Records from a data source
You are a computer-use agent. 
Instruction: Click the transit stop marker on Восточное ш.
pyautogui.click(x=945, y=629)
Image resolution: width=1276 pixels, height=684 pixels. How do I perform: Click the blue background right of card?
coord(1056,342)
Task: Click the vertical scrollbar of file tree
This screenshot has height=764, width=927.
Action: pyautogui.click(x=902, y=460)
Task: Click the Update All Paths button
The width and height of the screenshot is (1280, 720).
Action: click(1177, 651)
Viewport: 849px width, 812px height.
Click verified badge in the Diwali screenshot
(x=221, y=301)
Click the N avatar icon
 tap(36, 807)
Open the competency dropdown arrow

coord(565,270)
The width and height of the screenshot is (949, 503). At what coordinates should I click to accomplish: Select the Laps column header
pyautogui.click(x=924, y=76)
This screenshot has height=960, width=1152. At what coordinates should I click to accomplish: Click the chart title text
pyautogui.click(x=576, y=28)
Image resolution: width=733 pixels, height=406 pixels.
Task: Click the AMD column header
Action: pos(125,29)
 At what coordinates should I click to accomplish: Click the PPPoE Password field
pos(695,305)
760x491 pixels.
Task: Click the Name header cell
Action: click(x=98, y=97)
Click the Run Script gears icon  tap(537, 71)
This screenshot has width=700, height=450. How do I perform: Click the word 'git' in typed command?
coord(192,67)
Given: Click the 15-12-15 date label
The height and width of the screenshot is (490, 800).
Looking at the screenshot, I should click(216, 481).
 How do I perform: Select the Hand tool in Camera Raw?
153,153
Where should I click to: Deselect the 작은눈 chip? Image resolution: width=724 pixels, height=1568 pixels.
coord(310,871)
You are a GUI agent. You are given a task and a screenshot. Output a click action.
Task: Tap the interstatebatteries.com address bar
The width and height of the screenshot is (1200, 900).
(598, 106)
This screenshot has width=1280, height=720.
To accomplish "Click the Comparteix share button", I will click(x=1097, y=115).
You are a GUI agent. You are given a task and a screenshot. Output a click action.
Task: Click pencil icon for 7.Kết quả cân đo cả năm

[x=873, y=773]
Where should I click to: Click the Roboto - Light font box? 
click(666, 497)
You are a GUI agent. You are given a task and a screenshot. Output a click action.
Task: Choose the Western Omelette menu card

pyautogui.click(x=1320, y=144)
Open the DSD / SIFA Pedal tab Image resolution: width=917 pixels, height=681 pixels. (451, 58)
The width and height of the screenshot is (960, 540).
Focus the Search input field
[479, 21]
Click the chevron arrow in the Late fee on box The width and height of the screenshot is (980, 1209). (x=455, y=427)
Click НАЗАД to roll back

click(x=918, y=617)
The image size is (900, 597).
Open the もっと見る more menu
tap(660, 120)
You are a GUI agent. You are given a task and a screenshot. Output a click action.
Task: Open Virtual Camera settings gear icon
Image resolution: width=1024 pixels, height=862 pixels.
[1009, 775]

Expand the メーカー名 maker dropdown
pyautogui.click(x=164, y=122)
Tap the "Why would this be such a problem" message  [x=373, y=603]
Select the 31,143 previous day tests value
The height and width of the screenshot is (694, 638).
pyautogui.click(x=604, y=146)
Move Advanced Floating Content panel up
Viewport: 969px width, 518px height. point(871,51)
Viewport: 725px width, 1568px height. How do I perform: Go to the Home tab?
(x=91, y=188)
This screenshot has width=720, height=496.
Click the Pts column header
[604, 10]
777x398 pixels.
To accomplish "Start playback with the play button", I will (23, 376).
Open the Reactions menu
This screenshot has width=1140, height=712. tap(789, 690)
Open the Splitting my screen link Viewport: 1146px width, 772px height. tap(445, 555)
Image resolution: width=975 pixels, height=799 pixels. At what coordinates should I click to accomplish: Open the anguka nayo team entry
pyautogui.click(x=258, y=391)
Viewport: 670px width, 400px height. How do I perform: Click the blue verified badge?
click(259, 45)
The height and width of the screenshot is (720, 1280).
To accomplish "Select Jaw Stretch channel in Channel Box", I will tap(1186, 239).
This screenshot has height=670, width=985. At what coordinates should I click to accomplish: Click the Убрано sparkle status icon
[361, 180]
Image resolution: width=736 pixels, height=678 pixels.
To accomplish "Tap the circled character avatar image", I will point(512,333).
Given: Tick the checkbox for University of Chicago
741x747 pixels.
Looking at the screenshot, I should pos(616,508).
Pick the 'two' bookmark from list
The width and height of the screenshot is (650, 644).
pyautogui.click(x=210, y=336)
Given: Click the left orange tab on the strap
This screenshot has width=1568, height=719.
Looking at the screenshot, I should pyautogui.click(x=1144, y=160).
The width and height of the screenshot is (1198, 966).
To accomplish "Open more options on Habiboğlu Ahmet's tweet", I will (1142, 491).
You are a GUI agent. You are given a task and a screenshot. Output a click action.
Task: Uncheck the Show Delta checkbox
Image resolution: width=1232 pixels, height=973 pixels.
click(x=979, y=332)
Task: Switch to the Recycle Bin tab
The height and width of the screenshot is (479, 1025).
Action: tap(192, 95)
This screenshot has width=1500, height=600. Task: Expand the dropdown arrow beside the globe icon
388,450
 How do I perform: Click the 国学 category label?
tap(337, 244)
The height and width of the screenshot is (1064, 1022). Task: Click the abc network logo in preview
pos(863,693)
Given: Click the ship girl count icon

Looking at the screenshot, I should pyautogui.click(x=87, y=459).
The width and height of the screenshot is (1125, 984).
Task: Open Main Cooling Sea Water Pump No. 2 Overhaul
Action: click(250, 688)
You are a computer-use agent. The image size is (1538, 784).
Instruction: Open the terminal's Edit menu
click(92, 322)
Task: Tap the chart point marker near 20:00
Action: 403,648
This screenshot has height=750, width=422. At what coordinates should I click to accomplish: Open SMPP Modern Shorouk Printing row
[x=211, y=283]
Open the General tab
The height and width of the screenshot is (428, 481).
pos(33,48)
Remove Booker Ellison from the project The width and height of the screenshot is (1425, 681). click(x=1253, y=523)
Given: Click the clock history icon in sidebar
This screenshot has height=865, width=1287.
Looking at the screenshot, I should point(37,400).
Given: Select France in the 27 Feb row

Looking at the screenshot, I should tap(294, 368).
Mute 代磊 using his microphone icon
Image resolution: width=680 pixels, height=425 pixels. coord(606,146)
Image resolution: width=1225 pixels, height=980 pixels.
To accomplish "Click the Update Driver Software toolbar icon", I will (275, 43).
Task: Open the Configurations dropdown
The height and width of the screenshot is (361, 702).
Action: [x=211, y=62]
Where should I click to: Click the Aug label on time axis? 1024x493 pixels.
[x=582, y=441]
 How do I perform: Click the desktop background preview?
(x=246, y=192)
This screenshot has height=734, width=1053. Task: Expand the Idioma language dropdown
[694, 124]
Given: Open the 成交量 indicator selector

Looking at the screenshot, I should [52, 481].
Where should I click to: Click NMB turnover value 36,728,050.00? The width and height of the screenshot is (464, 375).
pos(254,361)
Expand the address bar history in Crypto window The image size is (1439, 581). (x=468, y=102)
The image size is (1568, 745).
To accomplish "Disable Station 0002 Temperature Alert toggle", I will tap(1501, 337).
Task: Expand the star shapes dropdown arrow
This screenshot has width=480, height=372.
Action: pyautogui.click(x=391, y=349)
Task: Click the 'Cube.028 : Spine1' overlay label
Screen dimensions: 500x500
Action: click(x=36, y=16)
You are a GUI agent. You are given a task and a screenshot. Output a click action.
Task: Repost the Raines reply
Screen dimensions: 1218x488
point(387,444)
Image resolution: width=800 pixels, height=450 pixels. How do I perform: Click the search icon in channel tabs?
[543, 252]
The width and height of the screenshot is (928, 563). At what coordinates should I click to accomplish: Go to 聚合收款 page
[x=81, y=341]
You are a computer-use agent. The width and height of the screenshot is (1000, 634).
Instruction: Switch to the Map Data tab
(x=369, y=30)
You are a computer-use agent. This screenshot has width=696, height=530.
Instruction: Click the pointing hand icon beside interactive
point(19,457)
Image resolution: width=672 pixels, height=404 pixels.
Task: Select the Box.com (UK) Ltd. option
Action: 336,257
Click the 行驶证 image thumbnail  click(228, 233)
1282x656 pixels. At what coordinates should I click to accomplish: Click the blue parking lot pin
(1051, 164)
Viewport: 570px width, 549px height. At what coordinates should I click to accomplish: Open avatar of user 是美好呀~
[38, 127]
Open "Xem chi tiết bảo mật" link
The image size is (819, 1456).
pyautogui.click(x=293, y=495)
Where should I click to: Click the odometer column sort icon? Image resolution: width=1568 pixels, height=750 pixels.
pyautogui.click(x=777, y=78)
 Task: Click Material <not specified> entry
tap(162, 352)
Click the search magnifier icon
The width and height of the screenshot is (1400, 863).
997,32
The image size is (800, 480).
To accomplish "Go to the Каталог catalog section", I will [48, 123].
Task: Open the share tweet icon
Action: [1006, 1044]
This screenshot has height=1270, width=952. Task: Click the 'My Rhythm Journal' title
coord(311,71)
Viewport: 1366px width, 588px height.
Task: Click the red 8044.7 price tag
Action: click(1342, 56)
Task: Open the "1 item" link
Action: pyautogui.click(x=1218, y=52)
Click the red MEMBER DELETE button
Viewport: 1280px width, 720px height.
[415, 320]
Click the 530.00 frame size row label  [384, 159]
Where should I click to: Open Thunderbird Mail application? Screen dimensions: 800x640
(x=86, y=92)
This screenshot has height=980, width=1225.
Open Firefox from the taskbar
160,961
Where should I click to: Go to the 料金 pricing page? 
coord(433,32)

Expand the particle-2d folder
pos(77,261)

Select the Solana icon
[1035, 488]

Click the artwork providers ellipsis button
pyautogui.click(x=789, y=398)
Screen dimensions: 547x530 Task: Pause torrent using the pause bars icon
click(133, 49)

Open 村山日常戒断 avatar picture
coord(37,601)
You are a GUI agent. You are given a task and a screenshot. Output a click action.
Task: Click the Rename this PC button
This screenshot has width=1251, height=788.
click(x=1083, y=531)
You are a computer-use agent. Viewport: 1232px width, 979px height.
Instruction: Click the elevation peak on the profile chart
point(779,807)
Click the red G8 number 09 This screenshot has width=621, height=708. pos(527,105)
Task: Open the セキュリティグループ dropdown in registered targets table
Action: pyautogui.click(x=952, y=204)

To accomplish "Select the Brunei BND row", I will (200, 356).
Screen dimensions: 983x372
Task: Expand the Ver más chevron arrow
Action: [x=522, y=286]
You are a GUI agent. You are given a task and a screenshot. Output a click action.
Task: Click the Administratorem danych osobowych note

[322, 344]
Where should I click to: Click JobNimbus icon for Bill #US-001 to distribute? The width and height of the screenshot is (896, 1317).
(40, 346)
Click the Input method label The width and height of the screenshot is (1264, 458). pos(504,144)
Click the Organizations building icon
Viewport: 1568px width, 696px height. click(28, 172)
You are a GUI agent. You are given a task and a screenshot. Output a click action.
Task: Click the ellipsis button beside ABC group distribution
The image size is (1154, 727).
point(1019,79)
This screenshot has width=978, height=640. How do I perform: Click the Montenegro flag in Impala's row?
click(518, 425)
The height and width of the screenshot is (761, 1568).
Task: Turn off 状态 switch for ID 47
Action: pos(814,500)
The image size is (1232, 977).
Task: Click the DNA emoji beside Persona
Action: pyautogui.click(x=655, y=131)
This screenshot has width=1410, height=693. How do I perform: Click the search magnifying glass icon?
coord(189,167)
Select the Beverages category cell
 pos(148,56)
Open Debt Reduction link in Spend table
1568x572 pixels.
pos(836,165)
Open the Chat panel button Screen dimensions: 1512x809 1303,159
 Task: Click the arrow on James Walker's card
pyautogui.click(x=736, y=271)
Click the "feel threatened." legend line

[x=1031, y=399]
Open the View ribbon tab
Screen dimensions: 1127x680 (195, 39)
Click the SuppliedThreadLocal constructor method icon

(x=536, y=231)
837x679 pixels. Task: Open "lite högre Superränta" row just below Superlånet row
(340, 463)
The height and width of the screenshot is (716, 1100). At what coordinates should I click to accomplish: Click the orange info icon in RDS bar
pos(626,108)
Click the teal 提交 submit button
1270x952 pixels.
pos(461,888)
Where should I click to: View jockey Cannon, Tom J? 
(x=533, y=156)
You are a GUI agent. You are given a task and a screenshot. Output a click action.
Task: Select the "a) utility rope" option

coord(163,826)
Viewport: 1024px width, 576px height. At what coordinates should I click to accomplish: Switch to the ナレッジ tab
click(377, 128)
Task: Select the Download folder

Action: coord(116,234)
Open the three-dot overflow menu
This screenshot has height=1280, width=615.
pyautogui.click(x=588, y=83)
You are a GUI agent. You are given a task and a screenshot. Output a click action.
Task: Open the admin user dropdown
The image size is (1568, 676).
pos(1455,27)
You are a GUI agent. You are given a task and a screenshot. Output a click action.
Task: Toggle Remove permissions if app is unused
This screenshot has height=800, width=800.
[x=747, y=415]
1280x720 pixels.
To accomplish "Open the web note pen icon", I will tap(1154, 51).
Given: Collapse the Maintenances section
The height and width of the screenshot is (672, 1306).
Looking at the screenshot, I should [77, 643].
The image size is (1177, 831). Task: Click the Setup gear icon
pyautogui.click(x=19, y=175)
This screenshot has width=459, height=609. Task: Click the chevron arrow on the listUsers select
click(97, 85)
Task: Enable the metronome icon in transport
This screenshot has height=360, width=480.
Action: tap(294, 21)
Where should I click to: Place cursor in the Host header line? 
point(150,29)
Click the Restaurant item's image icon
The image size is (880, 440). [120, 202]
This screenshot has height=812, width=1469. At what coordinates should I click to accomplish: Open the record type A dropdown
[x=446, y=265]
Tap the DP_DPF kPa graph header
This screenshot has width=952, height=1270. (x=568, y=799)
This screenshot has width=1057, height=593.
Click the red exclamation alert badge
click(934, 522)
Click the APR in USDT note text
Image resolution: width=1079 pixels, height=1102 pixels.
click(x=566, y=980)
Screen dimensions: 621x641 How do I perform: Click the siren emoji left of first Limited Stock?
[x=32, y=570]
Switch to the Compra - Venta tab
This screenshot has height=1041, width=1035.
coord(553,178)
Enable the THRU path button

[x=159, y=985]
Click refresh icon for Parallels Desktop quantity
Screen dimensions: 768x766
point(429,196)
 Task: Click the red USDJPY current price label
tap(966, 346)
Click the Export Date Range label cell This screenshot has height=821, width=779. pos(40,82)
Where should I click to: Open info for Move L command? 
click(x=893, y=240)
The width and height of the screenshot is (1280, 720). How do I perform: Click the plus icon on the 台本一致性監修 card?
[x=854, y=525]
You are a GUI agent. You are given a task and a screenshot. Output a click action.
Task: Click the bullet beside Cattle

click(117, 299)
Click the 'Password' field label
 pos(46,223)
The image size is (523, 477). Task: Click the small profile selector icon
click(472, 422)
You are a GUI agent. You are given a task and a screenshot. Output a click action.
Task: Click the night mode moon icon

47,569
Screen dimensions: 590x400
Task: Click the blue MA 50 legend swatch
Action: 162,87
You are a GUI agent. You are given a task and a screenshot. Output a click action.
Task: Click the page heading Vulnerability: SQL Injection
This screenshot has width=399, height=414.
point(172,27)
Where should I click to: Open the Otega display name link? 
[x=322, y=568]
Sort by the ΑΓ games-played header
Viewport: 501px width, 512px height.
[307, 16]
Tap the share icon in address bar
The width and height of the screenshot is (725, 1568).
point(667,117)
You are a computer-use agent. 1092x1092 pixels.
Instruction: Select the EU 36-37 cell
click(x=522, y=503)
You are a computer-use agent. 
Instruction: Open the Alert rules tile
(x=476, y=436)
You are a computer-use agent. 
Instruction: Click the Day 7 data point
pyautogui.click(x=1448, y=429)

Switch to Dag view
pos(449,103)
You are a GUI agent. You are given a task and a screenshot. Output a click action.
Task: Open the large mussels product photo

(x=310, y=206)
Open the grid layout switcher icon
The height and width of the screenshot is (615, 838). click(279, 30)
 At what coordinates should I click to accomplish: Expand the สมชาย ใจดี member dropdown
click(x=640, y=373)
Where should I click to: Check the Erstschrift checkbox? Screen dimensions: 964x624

> [Directions] Look through the data above for the string "computer" and copy every line where it appears.

> [Solved problem]
You are a computer-use agent. 
You are a computer-use agent. The image size is (1538, 784).
You are a computer-use agent. The width and height of the screenshot is (1000, 634).
You are a computer-use agent. This screenshot has width=696, height=530.
You are a computer-use agent. Viewport: 1232px width, 979px height.
You are a computer-use agent. 1092x1092 pixels.
You are a computer-use agent. 
You are a computer-use agent. 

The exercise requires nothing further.